Court Opinion

ID: 6732752
Source: CourtListenerOpinion
Date Created: 2022-07-20 23:14:32.586557+00
Date Added: 2024-06-11T16:01:41.075336
License: Public Domain

This suit was brought originally in the Belmont Common Pleas by the village of Barnes-ville against Gibson Bradfield, Frank T. Robinson and William Kennard, in an effort to obtain an injunction against the plaintiffs in error restraiing the maintaining of a fence on certain property.

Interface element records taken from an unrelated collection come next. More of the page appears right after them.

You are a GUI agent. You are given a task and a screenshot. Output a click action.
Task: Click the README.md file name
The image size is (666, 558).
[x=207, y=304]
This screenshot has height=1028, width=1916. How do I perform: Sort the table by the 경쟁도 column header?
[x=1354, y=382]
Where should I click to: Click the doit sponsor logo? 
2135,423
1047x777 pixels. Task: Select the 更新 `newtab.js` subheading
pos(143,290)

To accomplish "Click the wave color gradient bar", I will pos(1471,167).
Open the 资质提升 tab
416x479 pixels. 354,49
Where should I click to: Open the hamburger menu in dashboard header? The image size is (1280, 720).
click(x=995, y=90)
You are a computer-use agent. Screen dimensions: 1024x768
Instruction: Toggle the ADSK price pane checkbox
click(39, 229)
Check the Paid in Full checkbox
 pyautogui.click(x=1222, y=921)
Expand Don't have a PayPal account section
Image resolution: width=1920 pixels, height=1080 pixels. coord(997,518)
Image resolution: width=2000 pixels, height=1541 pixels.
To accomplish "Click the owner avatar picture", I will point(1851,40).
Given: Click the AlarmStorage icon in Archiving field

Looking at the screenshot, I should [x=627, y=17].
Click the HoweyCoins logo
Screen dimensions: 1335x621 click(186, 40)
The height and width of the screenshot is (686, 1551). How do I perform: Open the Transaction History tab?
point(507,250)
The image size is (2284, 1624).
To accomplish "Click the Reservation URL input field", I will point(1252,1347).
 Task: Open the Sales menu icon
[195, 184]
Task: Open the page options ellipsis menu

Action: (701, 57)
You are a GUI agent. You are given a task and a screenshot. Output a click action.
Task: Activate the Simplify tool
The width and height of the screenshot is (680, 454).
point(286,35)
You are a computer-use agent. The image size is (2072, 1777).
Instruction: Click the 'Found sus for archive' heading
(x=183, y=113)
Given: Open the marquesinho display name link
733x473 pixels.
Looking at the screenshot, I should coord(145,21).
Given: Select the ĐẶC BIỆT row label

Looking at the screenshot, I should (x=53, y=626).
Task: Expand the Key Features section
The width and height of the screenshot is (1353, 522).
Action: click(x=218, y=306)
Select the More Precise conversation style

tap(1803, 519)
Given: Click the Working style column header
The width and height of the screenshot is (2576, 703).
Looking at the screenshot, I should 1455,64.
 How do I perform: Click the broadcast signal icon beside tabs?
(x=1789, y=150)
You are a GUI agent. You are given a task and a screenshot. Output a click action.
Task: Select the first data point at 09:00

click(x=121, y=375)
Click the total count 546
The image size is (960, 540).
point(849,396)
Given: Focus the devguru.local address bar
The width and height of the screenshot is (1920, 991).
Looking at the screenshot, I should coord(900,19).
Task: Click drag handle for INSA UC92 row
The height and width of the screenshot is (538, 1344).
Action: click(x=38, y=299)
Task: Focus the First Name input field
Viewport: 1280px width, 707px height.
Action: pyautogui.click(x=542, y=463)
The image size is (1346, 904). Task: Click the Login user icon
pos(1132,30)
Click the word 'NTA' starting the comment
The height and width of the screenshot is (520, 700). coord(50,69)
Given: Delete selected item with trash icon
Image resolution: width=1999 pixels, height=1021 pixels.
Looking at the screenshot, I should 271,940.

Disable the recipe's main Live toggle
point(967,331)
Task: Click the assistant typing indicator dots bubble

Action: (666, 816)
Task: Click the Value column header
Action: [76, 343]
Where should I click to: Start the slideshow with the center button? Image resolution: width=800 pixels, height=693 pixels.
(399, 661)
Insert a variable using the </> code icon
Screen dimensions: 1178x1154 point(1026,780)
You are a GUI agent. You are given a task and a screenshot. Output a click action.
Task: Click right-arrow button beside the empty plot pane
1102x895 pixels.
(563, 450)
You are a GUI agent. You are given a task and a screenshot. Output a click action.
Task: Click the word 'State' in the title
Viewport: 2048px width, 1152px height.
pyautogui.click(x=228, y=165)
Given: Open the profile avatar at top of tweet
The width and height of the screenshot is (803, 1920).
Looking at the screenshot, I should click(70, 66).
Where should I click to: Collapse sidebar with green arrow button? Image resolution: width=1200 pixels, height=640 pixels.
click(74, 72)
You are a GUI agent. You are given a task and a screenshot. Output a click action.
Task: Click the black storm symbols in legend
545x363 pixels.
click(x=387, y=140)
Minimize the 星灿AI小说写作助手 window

It appears that Bradfield et al. purchased the property in question from the receiver of the Eastern Ohio Glass Company and thereupon constructed a fence around said property.. Prior thereto the city had acquired a certain strip of property for alley purposes by general warranty deed, said strip being a part of the property conveyed by the receiver. The village accepted the conveyance by ordinance, the recorded plat showing the alley but the deed had never been recorded and Bradfield et al. were innocent purchasers for value without notice.
The evidence disclosed that the deed to the city had never been recorded; that Bradfield et al. were innocent holders for value without notice of the conveyance in question; that a recorded plat showed the location of an alley upon the property in question; and that the public had used this property but over no definite, established roadway.
The Common Pleas rendered judgment in favor of Bradfield, which judgment was reversed by the Court of Appeals. Bradfield et, in the Supreme Court, contends:
1. That they were bona fide purchasers for value without notice, the deed to the village never having been recorded, and were therefore entitled to the ownership and use of said property.
2. That dedication of a public highway or alley must be made by the owner of the land.
3. That the public did not gain any perscriptive right because the use of said property was a miscellaneous and varying travel and not over any definite and bounded roadway.